* _Task brief_: Print exactly what appears from the line containing "Screen dimensions: 808x761" through the final line of the data below, pictures excluded.

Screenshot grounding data
++++

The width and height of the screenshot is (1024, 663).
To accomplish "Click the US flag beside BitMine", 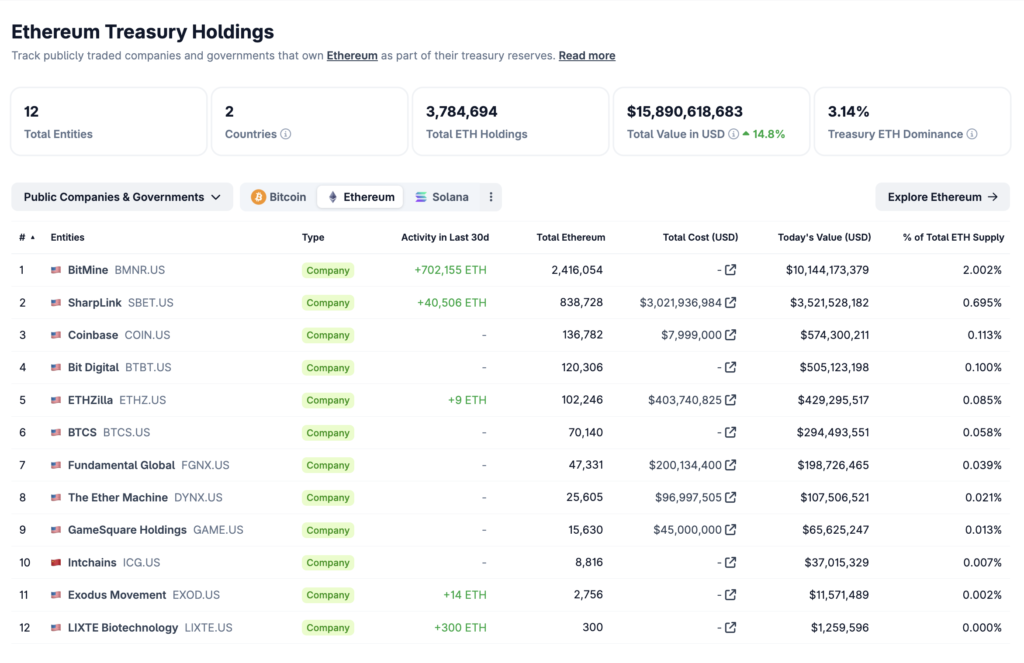I will tap(55, 269).
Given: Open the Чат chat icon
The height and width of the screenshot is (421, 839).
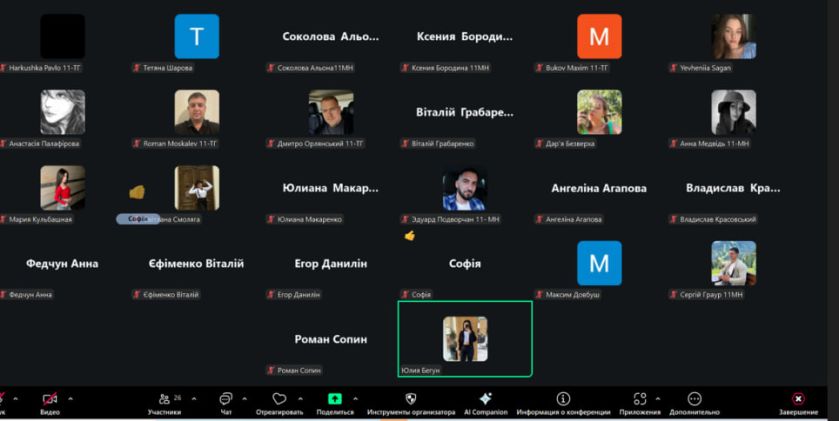Looking at the screenshot, I should (x=226, y=399).
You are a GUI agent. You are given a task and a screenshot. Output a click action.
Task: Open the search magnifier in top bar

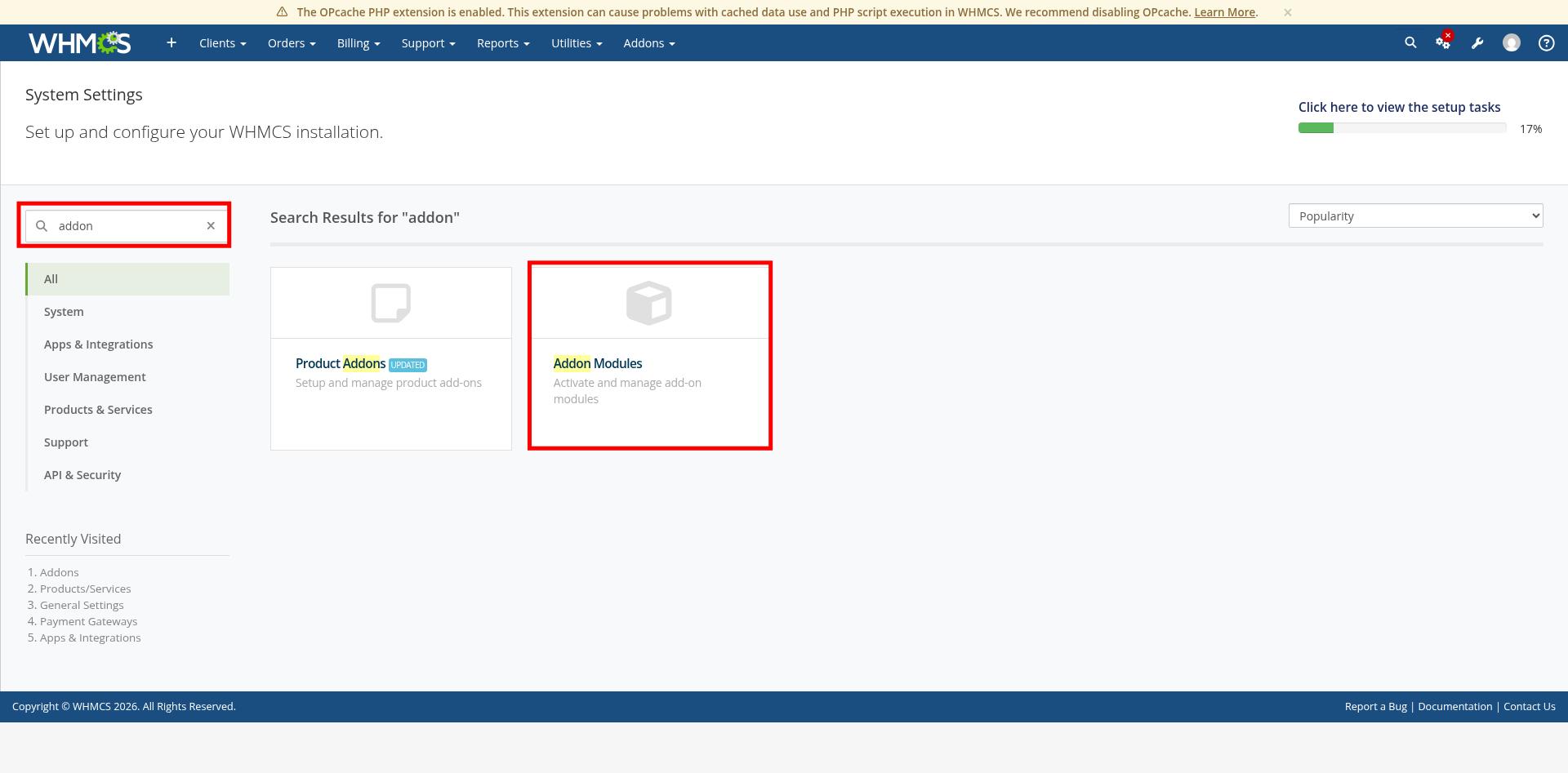[1410, 42]
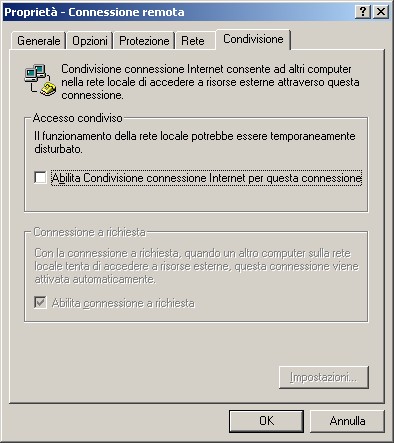Click the 'Connessione a richiesta' group heading
394x443 pixels.
pyautogui.click(x=90, y=232)
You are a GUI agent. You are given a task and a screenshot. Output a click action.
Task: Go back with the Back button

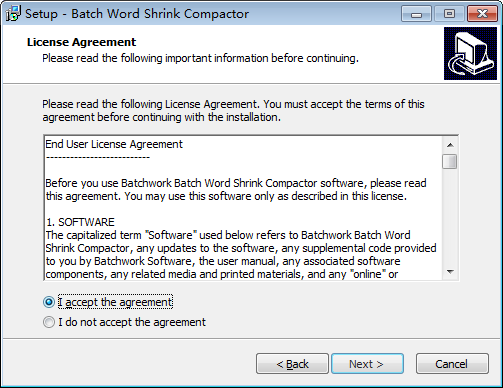(x=292, y=364)
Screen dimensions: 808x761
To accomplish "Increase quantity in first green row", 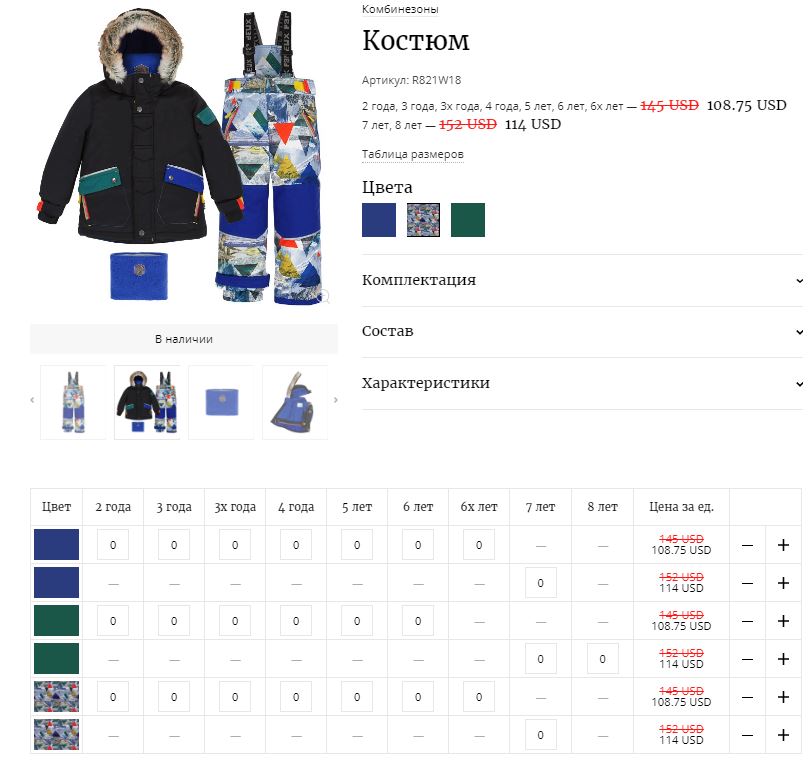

++++

* _Solution_:
Screen dimensions: 808x761
To accomplish "Increase quantity in first green row", 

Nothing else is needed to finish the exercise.